The report states that for the years 2009-2012 case ascertainment by MDE Ireland - direct, indirect and coincidental - was four times that of the civil death registration system as per information recorded by the CSO. It also states that this is not unique to Ireland as underestimation of maternal deaths using civil death registration systems, even in developed countries, has been acknowledged by the World Health Organisation. The majority, 60%, of direct maternal deaths occurred in an intensive care unit, ICU, with no direct deaths occurring outside the hospital setting. Women born outside of Ireland were over-represented in reported deaths, reflecting UK findings of an increased risk of maternal death among migrant ethnic minorities. There was also a suggestion of an increasing maternal death rate mong older women. Based on these findings, MDE Ireland makes nine recommendations.

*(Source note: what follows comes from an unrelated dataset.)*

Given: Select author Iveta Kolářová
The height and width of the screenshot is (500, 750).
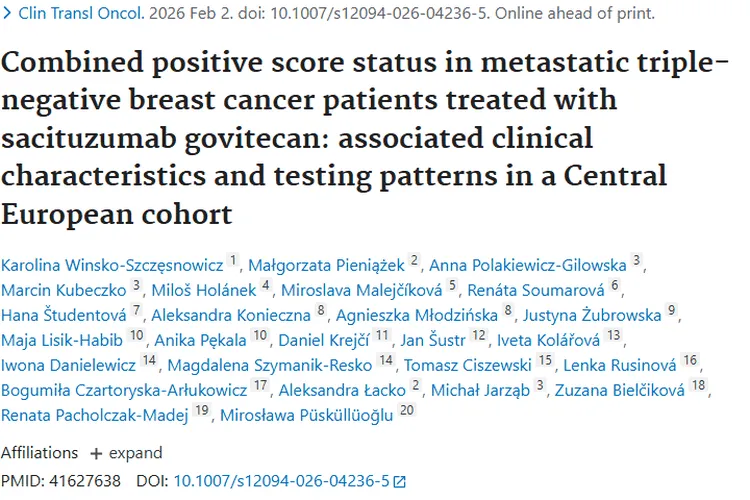Looking at the screenshot, I should [x=551, y=339].
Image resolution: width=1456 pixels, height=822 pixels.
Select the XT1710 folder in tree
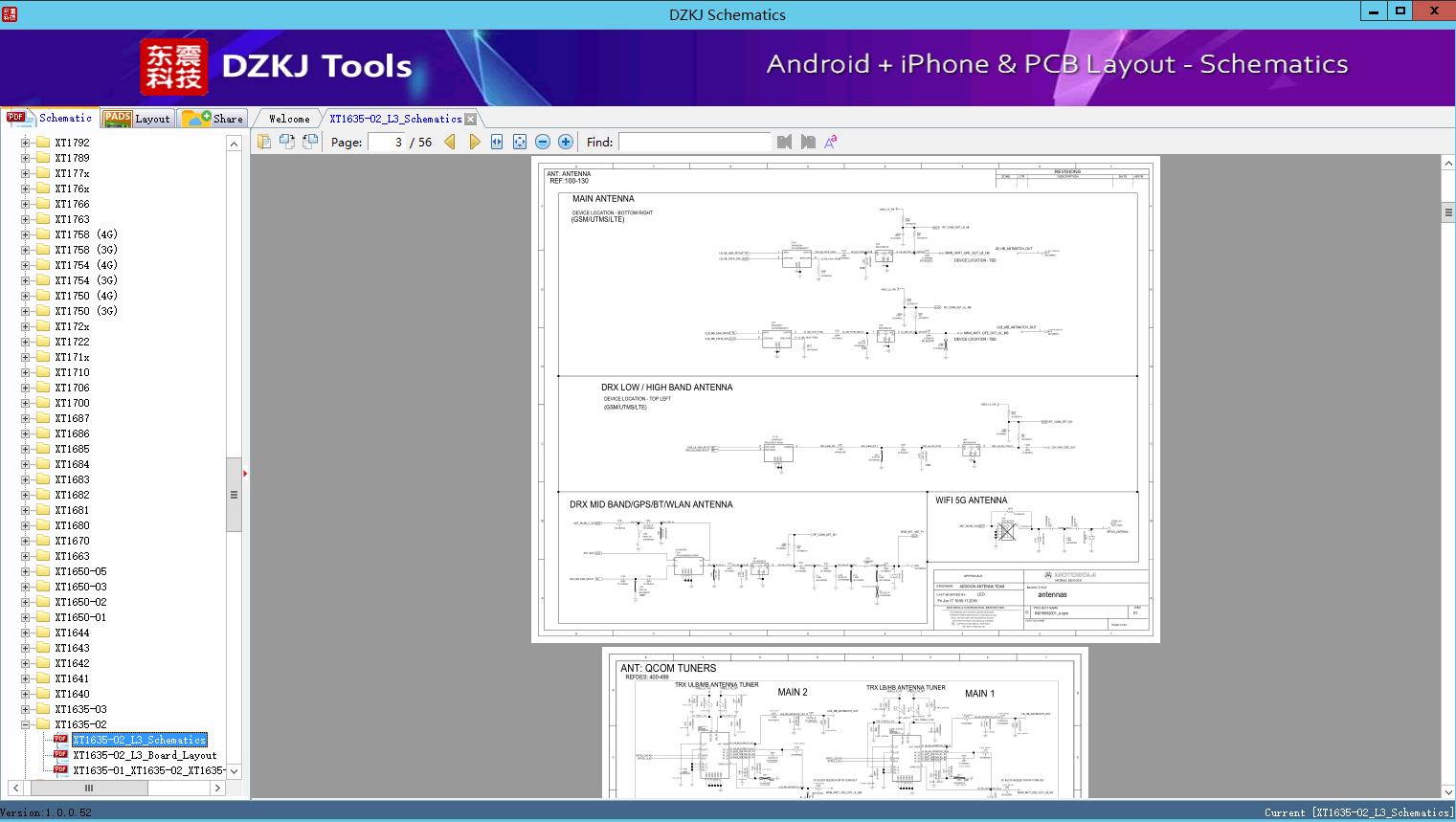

I am inquiring this evening as to whether the Department of Health and the HSE propose to act on these nine recommendations which are: that all health care professionals within the Irish maternity services should be aware of recommendations and lessons contained within the recent UK report, 'Saving Lives, Improving Mothers' Care - Lessons learned to inform future maternity care from the UK and Ireland Confidential Enquiries into Maternal Deaths and Morbidity 2009-2012; that all maternal deaths occurring during or within in one year of giving birth, ectopic pregnancy, miscarriage or termination of pregnancy should be notified to MDE Ireland in order to support the enquiry process; that a question on pregnancy status at time of death, similar to that on the medical death certificate, should be added to the coroner's death certificate; that interpretative services should be used to ensure that the care of any patient is not compromised by lack of communication and misunderstanding; that in the absence of co-location, establishment of a more effective communication system between general hospitals and maternity units in the event of a maternal death is necessary; that women with medical disorders should receive preconception advice and ideally have their medical conditions optimised prior to pregnancy - this will need to be provided by their GPs and specialist physicians in conjunction with the obstetric services; that pregnant patients with pre-existing medical and mental health disorders should undergo risk assessment at booking and should be afforded high priority by colleagues in other medical disciplines when referred for assessment; that maternity medical staff should review and audit current practice concerning the prevention and treatment of thromboembolic disease, giving consideration to the national guideline, and that consideration should be given to provision of a perinatal psychiatry mother and baby unit in Ireland.